DATASET CONTENT:
BEGIN
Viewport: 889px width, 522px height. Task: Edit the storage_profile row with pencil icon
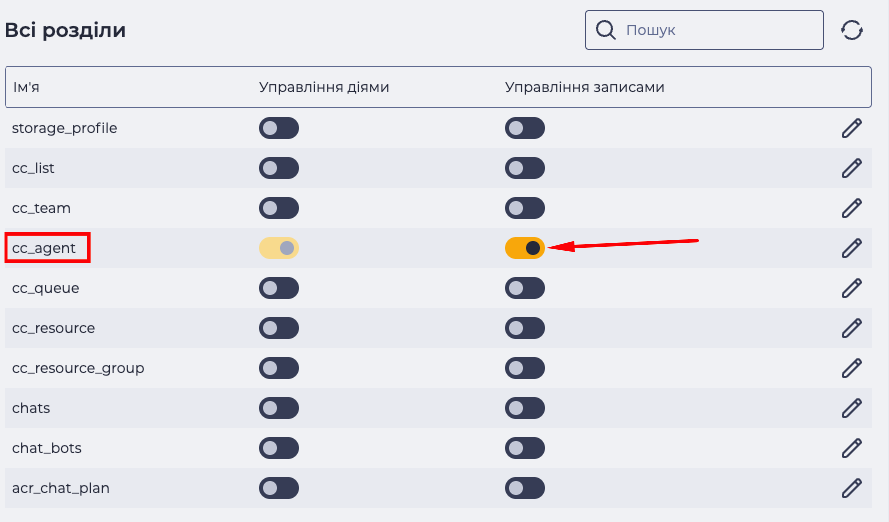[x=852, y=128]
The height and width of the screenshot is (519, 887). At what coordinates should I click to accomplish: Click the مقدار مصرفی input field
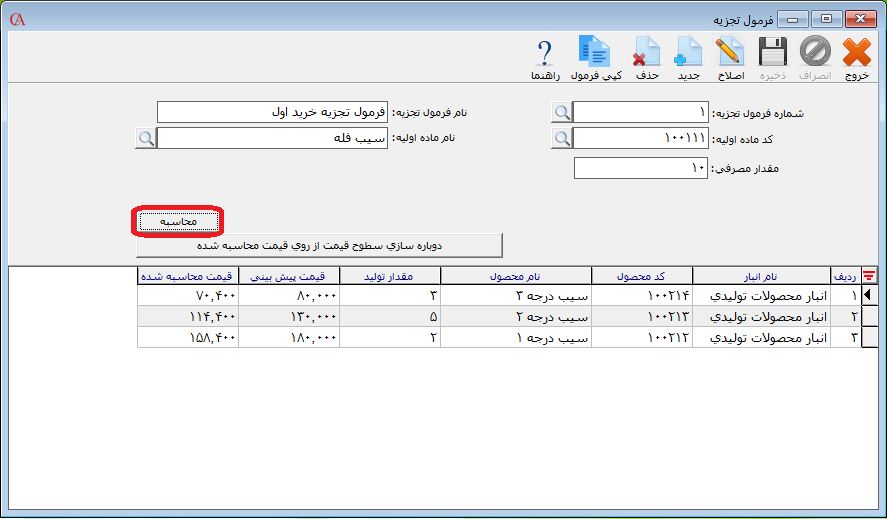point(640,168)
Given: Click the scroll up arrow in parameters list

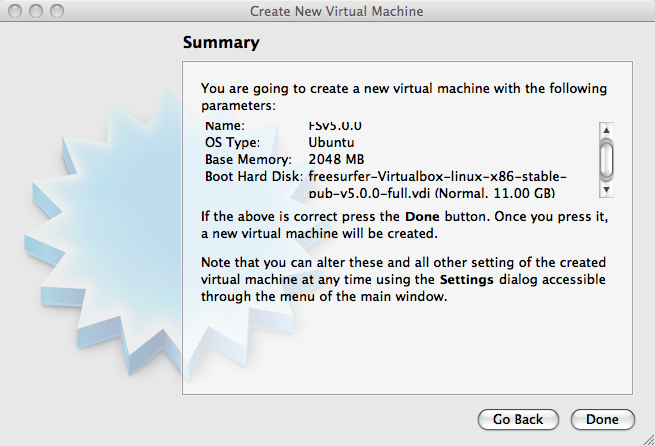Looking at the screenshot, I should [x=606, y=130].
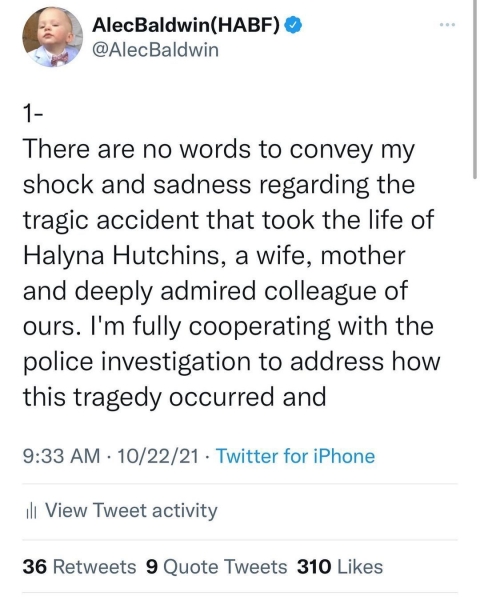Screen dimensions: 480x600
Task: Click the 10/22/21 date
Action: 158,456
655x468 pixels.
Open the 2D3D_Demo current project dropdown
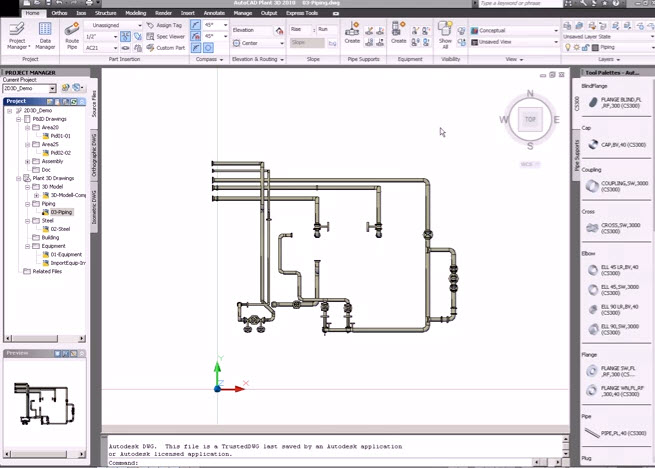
END
BEGIN
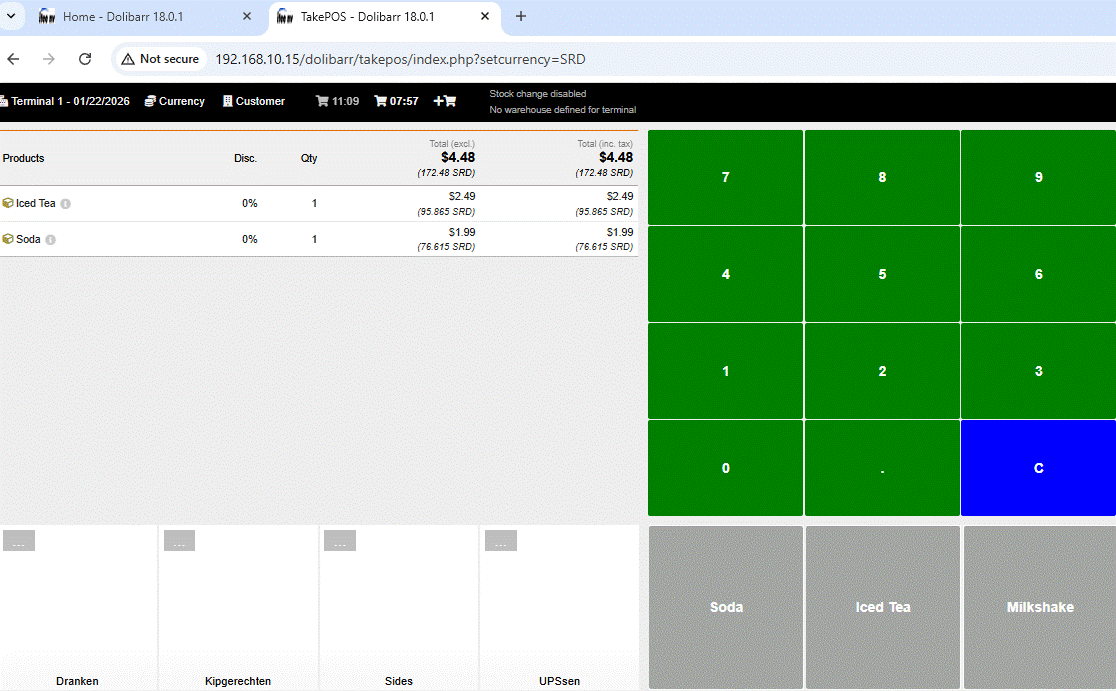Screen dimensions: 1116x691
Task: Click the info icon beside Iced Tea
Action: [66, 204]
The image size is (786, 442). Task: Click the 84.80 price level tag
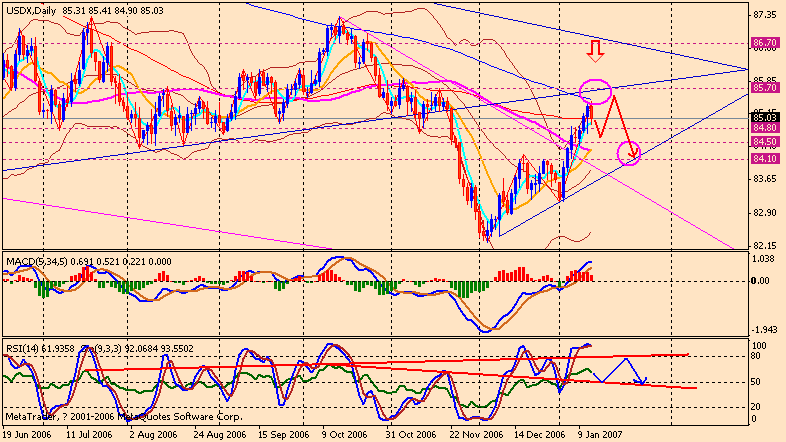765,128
END
BEGIN
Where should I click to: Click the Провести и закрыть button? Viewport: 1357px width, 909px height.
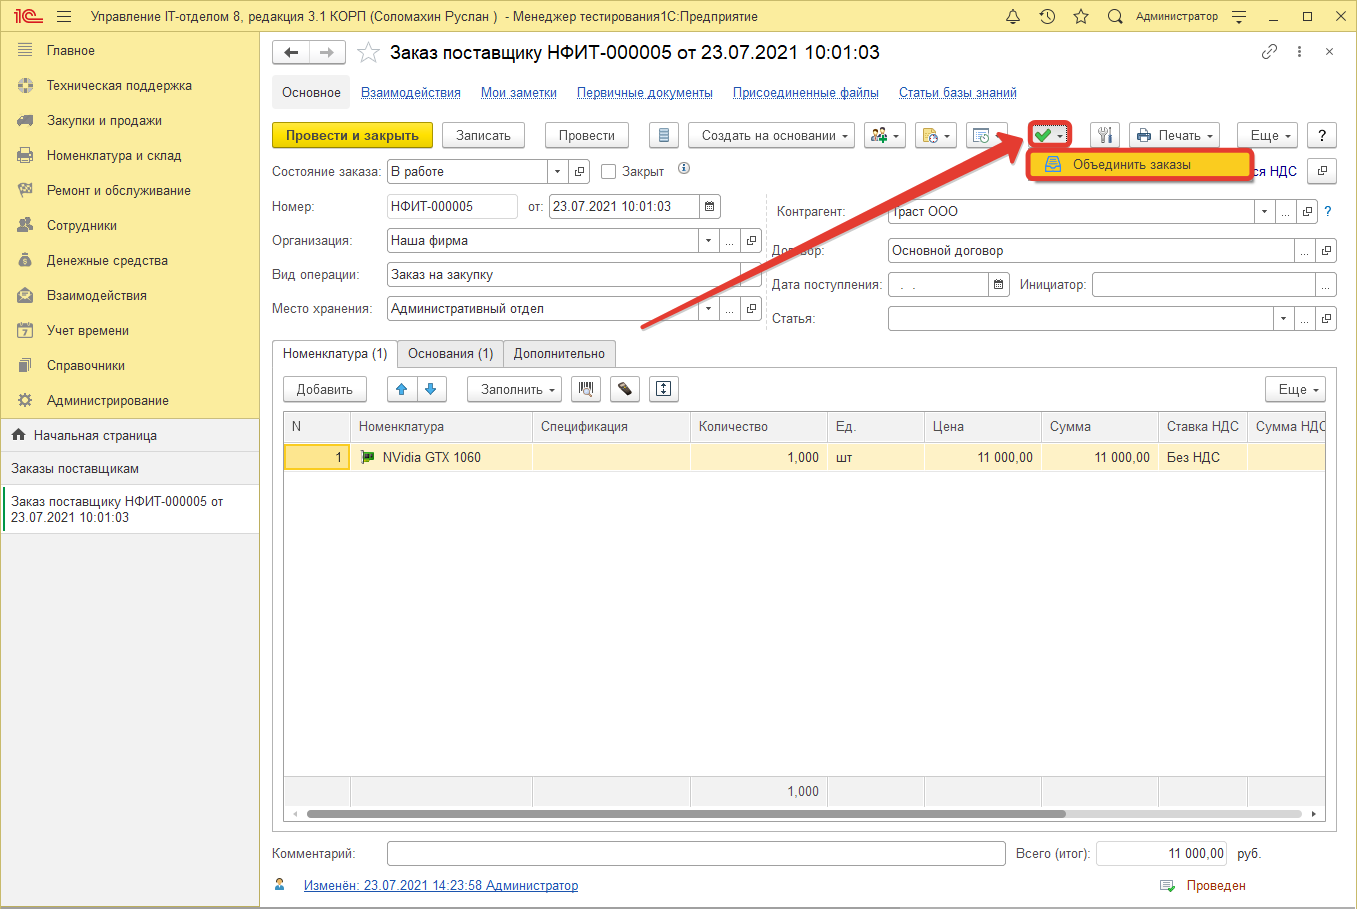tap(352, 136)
END
REQUIRED ACTION: Among the entries above, take the line with "Viewport: 889px width, 522px", the line with "Open the 2D3D_Demo current project dropdown", and all the lines between them, and restate them word for word without pictures.

THE COMPLETED TASK:
Viewport: 889px width, 522px height. Task: Edit the storage_profile row with pencil icon
[x=852, y=128]
The height and width of the screenshot is (519, 887). At what coordinates should I click to accomplish: Click the مقدار مصرفی input field
point(640,168)
Given: Click the scroll up arrow in parameters list

Looking at the screenshot, I should [x=606, y=130].
Screen dimensions: 480x600
Task: Click the 10/22/21 date
Action: 158,456
655x468 pixels.
Open the 2D3D_Demo current project dropdown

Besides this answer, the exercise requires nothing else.